Hadous is requesting that the Wayne County Circuit Court grant an immediate order to show cause as to why the city council should not be held in contempt of court for failing to appoint a new clerk.
Hadous’ attorney, Amir Maklad, said Prusiewicz presented a letter of resignation to City Council Chairman Kenneth Baron on July 22; and that the very same day the council discussed the letter and decided to accept the clerk’s resignation in a 6-1 vote.
“This whole issue with them saying his resignation wasn’t accepted, we believe to be untrue,” Maklad said. “There was deliberation and it was clear, based on our detailed understanding of the city charter, that the resignation was tendered in writing and it was brought before the city council, and the city council acted upon it.”
The Arab American News obtained a copy of the letter Prusiewicz sent to Baron noting that he was rescinding his resignation. The letter was short and read, “I hereby withdraw my resignation which was dated July 22, 2014. Thank you.”
The clerk did not provide any reason as to why he decided to rescind his resignation.
The issue of the clerk’s resignation was on the Tuesday, Aug. 12 city council meeting’s agenda and up for discussion, but City Attorney Gary Miotke advised the council not to address it.
“It would be appropriate to address these issues in a closed session, especially because this body is being sued,” Miotke said.
Prusiewicz was also supposed to be present at Tuesday’s city council meeting, but didn’t show up. Arab Americans filled the city council chambers during the meeting. Members of the community attended in hopes of pressuring the city council to take measures to appoint a successor for Prusiewicz. Many people were forced to stand up during the meeting because there were no seats available. “The clerk attempted to take it back; well, there is no taking a resignation back, Maklad said. “The council has broken the law by failing to begin the process of appointing a new clerk. The council has already accepted his resignation. It is too late for him to tender a withdrawal of that. Our concern is that this council is failing in its obligations by not appointing or starting the process of hiring a new clerk.”

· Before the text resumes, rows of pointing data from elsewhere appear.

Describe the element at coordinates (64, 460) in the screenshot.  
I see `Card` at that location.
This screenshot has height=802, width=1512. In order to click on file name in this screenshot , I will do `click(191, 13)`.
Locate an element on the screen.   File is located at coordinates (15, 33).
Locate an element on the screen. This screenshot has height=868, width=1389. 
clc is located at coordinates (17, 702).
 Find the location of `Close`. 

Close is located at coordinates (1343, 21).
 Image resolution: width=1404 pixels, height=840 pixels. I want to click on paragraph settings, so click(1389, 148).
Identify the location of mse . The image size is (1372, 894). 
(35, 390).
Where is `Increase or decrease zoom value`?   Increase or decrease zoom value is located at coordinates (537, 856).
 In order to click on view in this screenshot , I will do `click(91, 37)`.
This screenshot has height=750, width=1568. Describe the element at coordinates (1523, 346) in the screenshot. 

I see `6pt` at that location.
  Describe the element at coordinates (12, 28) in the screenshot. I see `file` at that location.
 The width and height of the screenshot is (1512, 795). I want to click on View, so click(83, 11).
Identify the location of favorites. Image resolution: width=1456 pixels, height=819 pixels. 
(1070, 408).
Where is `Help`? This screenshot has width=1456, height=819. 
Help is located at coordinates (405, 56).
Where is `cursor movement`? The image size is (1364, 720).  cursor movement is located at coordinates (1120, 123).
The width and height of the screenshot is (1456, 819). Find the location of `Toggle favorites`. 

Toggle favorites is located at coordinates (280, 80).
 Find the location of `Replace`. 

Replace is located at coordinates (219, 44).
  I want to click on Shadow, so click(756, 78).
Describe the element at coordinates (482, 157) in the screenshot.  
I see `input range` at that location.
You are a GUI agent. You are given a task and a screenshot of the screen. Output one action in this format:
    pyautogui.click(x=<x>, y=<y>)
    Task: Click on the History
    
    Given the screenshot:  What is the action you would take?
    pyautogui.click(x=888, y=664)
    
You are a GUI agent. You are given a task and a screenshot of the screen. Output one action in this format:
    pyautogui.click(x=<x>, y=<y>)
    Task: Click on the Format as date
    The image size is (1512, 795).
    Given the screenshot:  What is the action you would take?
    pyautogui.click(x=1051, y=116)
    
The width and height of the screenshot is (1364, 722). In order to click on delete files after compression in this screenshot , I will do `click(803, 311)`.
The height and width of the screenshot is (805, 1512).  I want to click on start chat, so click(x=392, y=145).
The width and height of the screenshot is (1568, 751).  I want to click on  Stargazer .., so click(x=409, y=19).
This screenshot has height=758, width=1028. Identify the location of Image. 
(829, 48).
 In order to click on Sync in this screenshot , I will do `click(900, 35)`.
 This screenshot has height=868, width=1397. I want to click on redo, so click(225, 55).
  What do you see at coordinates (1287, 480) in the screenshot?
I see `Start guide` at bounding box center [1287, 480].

Prusiewicz resigned last month amid controversy surrounding hundreds of absentee ballots that were submitted to the clerk’s office, which sparked speculation of voter fraud. Prusiewicz said about 250 absentee ballot request applications were dropped off at his office by people who appeared to be from the campaign of Democratic State Rep. David Knezek, who was running for state senate. Prusiewicz indicated that he was cautious about accepting the applications because they were not filled out properly.
The Arab American Anti Discrimination Committee of Michigan later alleged members of the community were discriminated against because of the difficulty they experienced trying to obtain absentee ballots at the city clerk’s office.
“Regardless of what happens in respect to this lawsuit, I’ll consider it to be a personal victory that so many people are here, not just of Arabic background… I want people to understand this: I speak on behalf of Polish, Italians, Armenians, you name it, that is who I speak on behalf of,” said Hadous.
He also complained to the city council about why Prusiewicz was not working in his office on election day. “And today, when we are supposed to be taking up an agenda item dealing with the same position he is supposed to be fighting for, he isn’t here,” Hadous said. “Isn’t it an insult? Is that the highest integrity standard you hold us to in this city? This man is not here today and if he has some illness that he is suffering with, then maybe we should take into consideration his physical and mental condition. This flip-flopping and all these other various things that he is doing, to me they are a little bizarre. They really are.” Miotke said the council never accepted Prusiewicz’s resignation. “It is not a formal declaration of acceptance,” he said. “So when the council voted on it they were taking no action; and you have to have a formal acceptance of a resignation.”